Le ciel se dégage encore un peu plus pour le Boeing 737 MAX. L’Inde a fait savoir jeudi 26 août qu’elle levait l’interdiction de vol de l’appareil, après presque deux ans et demi d’immobilisation au sol. Le pays avait lâché du lest en avril dernier, autorisant le survol du pays par des appareils enregistrés dans d’autres pays. Alors que les Etats-Unis, l’Europe et les autres principaux pays du monde ont donné leur feu vert ces derniers mois à un retour de cet appareil dans le trafic aérien, la Chine reste le dernier obstacle au retour en grâce de cet appareil impliqué dans deux crashs mortels en 2018 et en 2019.

En levant cette interdiction qui courait depuis le 13 mars 2019, l’Inde signifie que les 737-8 et 737-9 MAX répondant aux nouvelles exigences de sécurité touchant à la fois aux équipements et aux logiciels, en particulier celles définies par l’Agence fédérale de l'aviation américaine (FAA) et l’Agence européenne de la sécurité aérienne (AESA), sont en mesure de voler.

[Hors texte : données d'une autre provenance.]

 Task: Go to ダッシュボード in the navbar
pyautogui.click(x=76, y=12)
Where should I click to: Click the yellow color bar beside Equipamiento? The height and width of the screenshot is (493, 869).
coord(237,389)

Boeing aurait en outre installé en Inde un simulateur de vol dédié au 737 MAX pour former les pilotes, selon des informations de Bloomberg publiées cet été.

Le prometteur marché indien

Pour Boeing, c’est un pas de plus vers un retour à la normale pour ce programme qui a lourdement entaché sa réputation. Et une bonne nouvelle d’un point de vue commercial, alors qu’Airbus est largement majoritaire en Inde. Seuls 18 Boeing 737 MAX ont été exploités à ce jour dans le pays, 13 par la compagnie aérienne Spicejet et 5 par Jet Airways mais qui se trouve en grandes difficultés financières. L’avionneur ne compte donc qu’un seul et unique client indien.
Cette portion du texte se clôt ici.